# INSTRUCTION:
Rewrite the entries from the line containing "Click the red 8.66%" through the line containing "[1096, 813]", inclusive, putting "Display" in place of "Viewport" and leaving everything else unchanged.
— Begin TASK DATA —
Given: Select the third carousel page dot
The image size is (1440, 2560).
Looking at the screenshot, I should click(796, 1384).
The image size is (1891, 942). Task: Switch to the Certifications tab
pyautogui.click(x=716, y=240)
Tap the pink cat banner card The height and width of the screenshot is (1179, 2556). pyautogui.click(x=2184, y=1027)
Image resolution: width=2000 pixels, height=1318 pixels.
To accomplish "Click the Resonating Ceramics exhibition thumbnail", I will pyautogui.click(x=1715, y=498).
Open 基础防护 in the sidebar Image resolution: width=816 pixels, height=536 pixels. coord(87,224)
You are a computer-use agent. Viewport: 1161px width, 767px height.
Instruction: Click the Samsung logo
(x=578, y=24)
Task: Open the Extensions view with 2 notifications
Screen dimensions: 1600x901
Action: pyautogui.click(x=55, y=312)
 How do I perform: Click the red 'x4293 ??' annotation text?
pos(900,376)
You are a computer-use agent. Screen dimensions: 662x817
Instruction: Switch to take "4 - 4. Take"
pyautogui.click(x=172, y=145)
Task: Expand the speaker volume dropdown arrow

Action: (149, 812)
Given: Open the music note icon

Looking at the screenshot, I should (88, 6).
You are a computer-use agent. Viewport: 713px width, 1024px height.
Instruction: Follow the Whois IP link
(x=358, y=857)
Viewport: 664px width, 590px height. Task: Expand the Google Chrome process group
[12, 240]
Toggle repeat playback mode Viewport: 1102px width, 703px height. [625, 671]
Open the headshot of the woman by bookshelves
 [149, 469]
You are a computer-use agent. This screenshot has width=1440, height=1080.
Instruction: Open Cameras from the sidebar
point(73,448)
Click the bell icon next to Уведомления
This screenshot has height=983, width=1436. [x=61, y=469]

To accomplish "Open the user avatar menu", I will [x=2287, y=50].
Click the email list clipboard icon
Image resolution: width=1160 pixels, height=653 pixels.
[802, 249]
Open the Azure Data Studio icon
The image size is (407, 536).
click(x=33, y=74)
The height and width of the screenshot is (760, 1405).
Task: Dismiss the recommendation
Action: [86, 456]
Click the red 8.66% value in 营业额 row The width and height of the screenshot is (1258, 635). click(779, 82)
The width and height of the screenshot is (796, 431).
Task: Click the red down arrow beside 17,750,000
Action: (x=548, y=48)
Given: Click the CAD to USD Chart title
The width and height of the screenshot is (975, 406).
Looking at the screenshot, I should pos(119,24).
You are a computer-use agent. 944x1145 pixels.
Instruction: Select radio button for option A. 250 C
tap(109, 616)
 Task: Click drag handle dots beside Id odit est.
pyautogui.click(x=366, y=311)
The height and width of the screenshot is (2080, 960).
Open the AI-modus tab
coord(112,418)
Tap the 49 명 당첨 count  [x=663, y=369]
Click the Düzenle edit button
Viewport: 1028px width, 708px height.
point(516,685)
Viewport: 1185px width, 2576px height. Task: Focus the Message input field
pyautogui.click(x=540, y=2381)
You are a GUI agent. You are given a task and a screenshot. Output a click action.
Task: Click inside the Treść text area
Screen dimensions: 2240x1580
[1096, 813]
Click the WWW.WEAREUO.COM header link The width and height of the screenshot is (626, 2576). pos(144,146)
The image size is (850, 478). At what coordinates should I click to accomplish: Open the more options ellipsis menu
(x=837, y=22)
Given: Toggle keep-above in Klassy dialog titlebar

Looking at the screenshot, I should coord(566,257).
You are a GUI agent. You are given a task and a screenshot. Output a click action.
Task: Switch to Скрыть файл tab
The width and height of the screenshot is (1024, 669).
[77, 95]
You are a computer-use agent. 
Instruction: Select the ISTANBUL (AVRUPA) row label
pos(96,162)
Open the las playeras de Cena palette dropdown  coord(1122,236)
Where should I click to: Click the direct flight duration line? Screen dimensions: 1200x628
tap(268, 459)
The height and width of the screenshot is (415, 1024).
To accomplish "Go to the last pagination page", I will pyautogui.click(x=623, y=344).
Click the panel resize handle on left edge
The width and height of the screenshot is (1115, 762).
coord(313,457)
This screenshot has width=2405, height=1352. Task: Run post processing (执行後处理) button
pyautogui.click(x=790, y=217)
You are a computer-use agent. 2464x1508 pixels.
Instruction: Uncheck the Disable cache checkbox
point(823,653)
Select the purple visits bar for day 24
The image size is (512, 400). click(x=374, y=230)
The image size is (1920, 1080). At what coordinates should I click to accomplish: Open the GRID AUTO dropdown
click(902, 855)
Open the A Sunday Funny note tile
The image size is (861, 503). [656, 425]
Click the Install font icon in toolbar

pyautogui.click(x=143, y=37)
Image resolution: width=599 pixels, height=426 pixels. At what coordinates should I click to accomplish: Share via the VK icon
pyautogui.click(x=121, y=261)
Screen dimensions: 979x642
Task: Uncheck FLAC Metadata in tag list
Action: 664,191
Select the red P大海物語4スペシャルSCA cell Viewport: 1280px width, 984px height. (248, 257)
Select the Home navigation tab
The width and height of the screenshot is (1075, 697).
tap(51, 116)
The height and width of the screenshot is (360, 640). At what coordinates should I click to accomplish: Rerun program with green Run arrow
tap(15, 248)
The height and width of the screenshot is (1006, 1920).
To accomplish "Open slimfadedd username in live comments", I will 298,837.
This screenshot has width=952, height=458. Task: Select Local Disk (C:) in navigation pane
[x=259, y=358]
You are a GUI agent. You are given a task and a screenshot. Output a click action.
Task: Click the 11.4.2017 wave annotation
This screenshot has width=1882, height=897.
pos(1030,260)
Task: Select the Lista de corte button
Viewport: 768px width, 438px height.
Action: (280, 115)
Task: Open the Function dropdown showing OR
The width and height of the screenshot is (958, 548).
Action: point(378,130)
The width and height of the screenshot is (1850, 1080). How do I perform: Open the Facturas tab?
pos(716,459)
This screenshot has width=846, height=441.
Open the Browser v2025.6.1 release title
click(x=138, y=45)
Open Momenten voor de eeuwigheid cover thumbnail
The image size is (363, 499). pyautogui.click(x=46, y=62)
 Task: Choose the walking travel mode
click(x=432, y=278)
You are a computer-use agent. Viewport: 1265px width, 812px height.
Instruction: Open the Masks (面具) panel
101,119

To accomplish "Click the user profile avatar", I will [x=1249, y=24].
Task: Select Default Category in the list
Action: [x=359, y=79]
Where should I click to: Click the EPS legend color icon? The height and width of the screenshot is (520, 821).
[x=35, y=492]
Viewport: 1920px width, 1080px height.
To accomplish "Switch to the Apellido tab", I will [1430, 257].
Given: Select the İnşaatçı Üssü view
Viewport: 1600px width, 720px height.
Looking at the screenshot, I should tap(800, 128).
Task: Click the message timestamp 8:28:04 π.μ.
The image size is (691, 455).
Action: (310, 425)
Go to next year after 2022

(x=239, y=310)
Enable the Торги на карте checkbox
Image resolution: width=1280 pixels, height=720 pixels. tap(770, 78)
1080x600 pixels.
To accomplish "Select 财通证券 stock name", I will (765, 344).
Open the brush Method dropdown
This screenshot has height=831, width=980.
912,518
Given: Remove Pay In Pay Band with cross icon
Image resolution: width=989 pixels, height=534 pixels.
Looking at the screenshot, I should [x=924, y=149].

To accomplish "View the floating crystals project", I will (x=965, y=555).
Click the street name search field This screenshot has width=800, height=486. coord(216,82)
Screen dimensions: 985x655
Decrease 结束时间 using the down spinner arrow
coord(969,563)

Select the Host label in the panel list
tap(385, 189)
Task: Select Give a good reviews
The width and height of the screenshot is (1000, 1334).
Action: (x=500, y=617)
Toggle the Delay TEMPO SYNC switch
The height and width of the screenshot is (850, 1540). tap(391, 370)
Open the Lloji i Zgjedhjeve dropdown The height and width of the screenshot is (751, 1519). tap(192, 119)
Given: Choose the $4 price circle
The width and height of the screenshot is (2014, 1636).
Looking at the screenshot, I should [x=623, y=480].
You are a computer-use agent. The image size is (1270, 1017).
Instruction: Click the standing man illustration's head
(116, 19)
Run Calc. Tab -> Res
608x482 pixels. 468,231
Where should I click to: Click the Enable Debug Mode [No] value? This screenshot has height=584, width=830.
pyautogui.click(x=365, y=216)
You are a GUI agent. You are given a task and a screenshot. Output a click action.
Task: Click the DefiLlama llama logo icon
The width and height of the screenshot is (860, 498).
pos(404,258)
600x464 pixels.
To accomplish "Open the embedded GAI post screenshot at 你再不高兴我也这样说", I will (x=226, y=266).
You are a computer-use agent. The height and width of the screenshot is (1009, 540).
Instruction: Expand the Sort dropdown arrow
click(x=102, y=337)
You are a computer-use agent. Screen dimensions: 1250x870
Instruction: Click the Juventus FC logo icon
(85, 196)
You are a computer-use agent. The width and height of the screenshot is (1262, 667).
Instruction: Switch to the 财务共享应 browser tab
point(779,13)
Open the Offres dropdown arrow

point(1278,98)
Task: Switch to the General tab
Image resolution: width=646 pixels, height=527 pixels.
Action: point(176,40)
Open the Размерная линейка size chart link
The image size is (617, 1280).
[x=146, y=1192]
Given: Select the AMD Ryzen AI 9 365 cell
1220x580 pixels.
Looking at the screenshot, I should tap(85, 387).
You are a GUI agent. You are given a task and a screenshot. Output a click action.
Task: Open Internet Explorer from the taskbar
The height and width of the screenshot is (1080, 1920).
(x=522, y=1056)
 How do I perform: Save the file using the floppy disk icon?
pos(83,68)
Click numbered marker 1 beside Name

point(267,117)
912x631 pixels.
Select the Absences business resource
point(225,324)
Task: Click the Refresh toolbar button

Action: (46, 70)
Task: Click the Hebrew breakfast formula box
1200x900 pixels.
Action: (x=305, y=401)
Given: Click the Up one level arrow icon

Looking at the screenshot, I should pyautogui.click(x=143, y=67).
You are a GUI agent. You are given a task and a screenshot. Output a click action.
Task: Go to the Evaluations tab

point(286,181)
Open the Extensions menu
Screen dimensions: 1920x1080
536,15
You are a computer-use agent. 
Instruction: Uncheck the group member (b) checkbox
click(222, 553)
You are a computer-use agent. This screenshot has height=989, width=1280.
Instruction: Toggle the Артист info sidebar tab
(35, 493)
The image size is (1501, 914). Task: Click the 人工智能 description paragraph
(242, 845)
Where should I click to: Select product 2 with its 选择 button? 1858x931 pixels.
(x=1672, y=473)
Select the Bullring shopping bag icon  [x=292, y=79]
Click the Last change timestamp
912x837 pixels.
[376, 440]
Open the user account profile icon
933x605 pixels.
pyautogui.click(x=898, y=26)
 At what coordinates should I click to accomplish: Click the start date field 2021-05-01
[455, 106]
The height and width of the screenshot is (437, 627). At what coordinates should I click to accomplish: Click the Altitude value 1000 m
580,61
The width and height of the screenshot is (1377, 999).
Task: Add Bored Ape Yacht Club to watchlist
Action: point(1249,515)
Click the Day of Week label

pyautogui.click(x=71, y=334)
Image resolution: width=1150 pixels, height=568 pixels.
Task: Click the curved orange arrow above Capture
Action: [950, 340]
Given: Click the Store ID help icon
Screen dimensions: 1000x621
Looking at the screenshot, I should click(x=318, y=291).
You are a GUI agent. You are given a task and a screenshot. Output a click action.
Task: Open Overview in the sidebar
— End TASK DATA —
# EXERCISE SOLUTION:
Click the red 8.66% value in 营业额 row The width and height of the screenshot is (1258, 635). click(779, 82)
The width and height of the screenshot is (796, 431).
Task: Click the red down arrow beside 17,750,000
Action: (x=548, y=48)
Given: Click the CAD to USD Chart title
The width and height of the screenshot is (975, 406).
Looking at the screenshot, I should pos(119,24).
You are a computer-use agent. 944x1145 pixels.
Instruction: Select radio button for option A. 250 C
tap(109, 616)
 Task: Click drag handle dots beside Id odit est.
pyautogui.click(x=366, y=311)
The height and width of the screenshot is (2080, 960).
Open the AI-modus tab
coord(112,418)
Tap the 49 명 당첨 count  [x=663, y=369]
Click the Düzenle edit button
Display: 1028px width, 708px height.
point(516,685)
Display: 1185px width, 2576px height. Task: Focus the Message input field
pyautogui.click(x=540, y=2381)
You are a GUI agent. You are given a task and a screenshot. Output a click action.
Task: Click inside the Treść text area
Screen dimensions: 2240x1580
[1096, 813]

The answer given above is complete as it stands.